Wat is het gezondste eten? Wanneer je bezig met je gezondheid of je fitness doelen dan wil je hier graag antwoord op.
Over gezonde voeding en ongezonde voeding bestaan veel misvattingen. Daarom is het belangrijk om hier meer duidelijkheid over te krijgen.
In mijn artikel lees je wat de definitie is van gezonde voeding en ongezonde voeding en deel ik mijn top 10 voedingsmiddelen die het gezondste zijn om te eten.
- Wat is het gezondste eten: de basis
- Wat is gezond eten?
- Wat maakt voeding nu gezond of ongezond?
- Het gezondste eten draait vooral om een gebalanceerd voedingspatroon
- Voeding dat het gezondste is om te eten: mijn top 10
- Eieren
- Magere en vollere zuivel
- Vis en schelpdieren
- Rood vlees
- Peulvruchten
- Groentes
- Fruit
- Noten & zaden
- Extra vergine olijfolie
- Aardappelen
- Bonus: koffie en thee zijn de gezondste dranken op aarde!
- Samenvatting het gezondste eten
- Veelgestelde vragen
Wat is het gezondste eten: de basis
Voordat ik meer vertel over wat het gezondste eten is, wil ik eerst meer vertellen over wat de definitie is van gezond eten.
Wat is gezond eten?
Wat gezond eten is lijkt erg subjectief. Dit omdat hoe je je voelt bij wat je eet en wat je leest en hoort over voeding, invloed heeft op het hebben van je ‘vooroordeel’. 😉 Dingen die logisch klinken worden al gauw als waarheid gezien.
Hoewel er een consensus is dat toegevoegde suiker minder goed bijdraagt aan je gezondheid (bron), zijn er veel voedingsmiddelen waar de meningen over zijn verdeeld of het onder ‘gezonde’ voeding of ‘ongezonde’ voeding valt.
- Zo wordt zuivel als ongezond gezien omdat ons verteringsstelsel er niet voor is gemaakt om het te verwerken. Dit omdat een relatief groot gedeelte van onze bevolking lactose intolerant is.
- Rood vlees en met name bewerkt rood vlees staat continue in het kwade daglicht, dat het het risico verhoogt op hart- en vaatziekten, kanker en dat het is vol gespoten met hormonen en antibiotica.

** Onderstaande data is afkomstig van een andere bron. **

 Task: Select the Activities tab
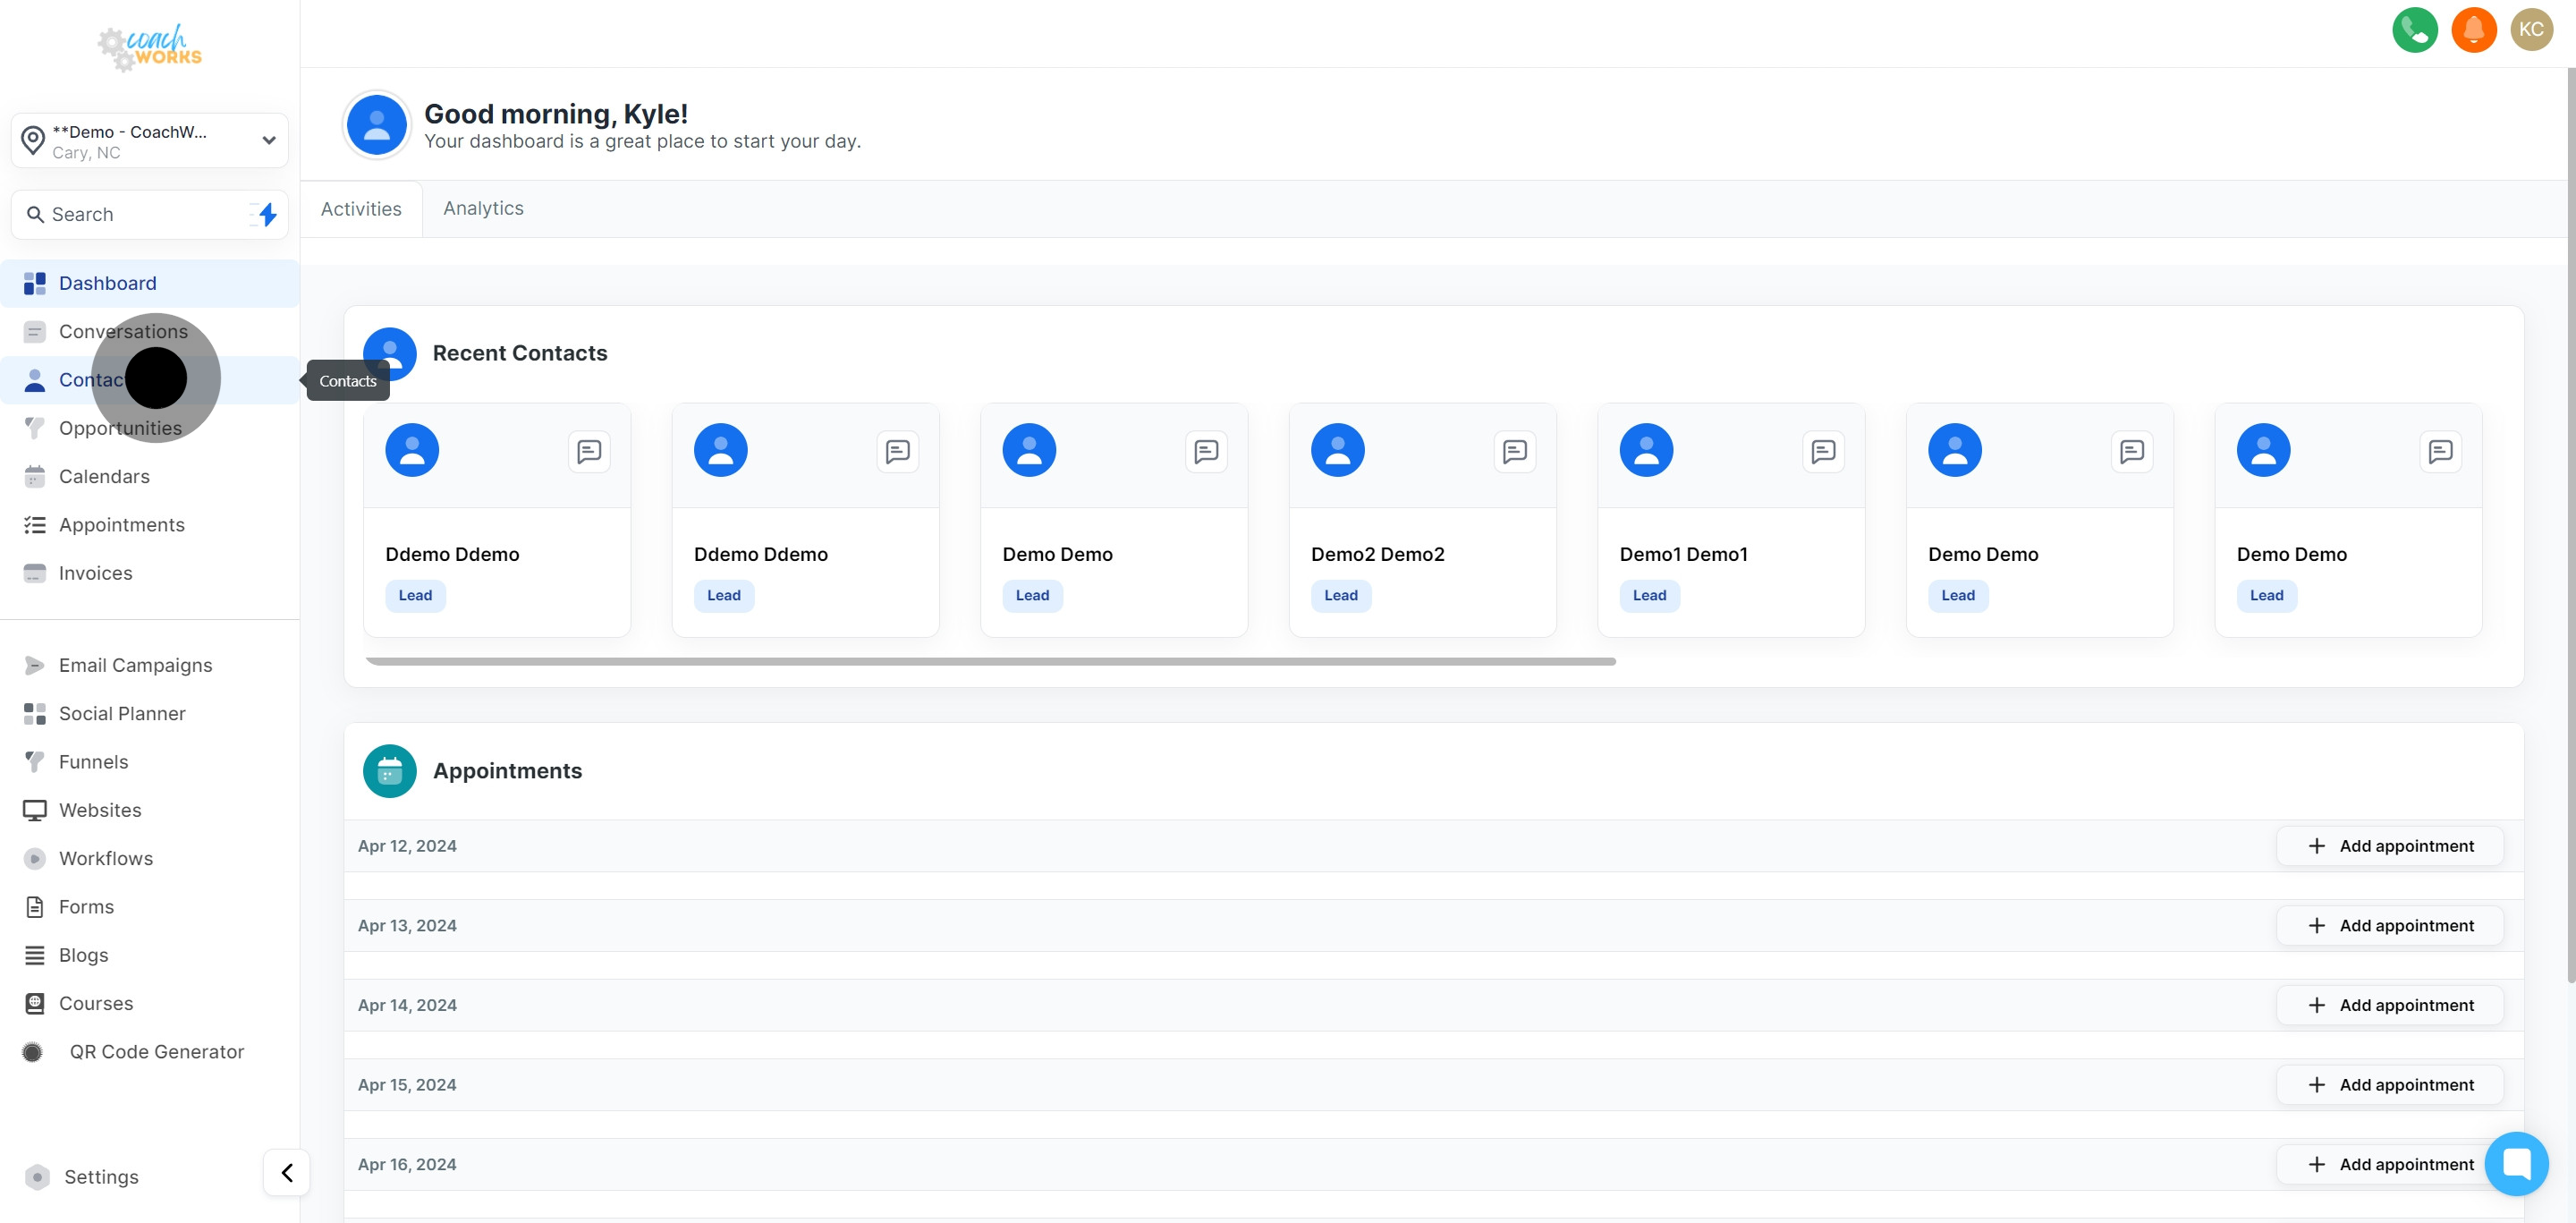coord(361,209)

- Aardappelen worden door sommige mensen vermeden omdat ze een hoge glycemische index hebben. Dit zou minder gunstig zijn voor de bloedsuikerspiegel.
- Broccoli wordt als gezond gezien, maar broccoli bevat talloze sporen van pesticiden, waarvan formaldehyde kankerverwekkend is. Het kan bij sommige mensen allergische reacties veroorzaken, zoals huiduitslag, jeuk, verstopte neus en hoofdpijn (bron).
In theorie kunnen we over elk voedingsmiddel wel iets slechts vinden. Het vervelende is dat veel claims over gezonde en ongezonde voeding niet wetenschappelijk onderbouwd zijn (op basis van persoonlijke ervaringen) of de onderzoeksresultaten niet op de juiste manier worden gepresenteerd.
Wat ik je bijv. niet heb verteld over broccoli, is dat broccoli een antioxidant bevat genaamd sulforafaan, dat kanker bestrijdende eigenschappen heeft. Dit had ik er uit kunnen laten en had jij het idee dat broccoli ongezond was. Zo makkelijk kan dat gaan…
Wat maakt voeding nu gezond of ongezond?
Dat brengt me meteen bij het volgende. De wetenschap staat nog in zijn kinderschoenen wat betreft voeding & gezondheid. We weten eerlijk gezegd best weinig over gezonde- en ongezonde voeding.
Claims over dat iets heel gezond is of dat dit het gezondste eten is, kun je dus altijd met een korreltje zout nemen. Hetzelfde geldt voor als bepaalde (ongezonde) voedingsmiddelen worden gedemoniseerd.
Gelukkig kan ik een aantal kenmerken met je delen wat bepaalde voeding gezond of ongezond maakt op basis van bewijskracht. In onderstaande video vertel ik hier meer over.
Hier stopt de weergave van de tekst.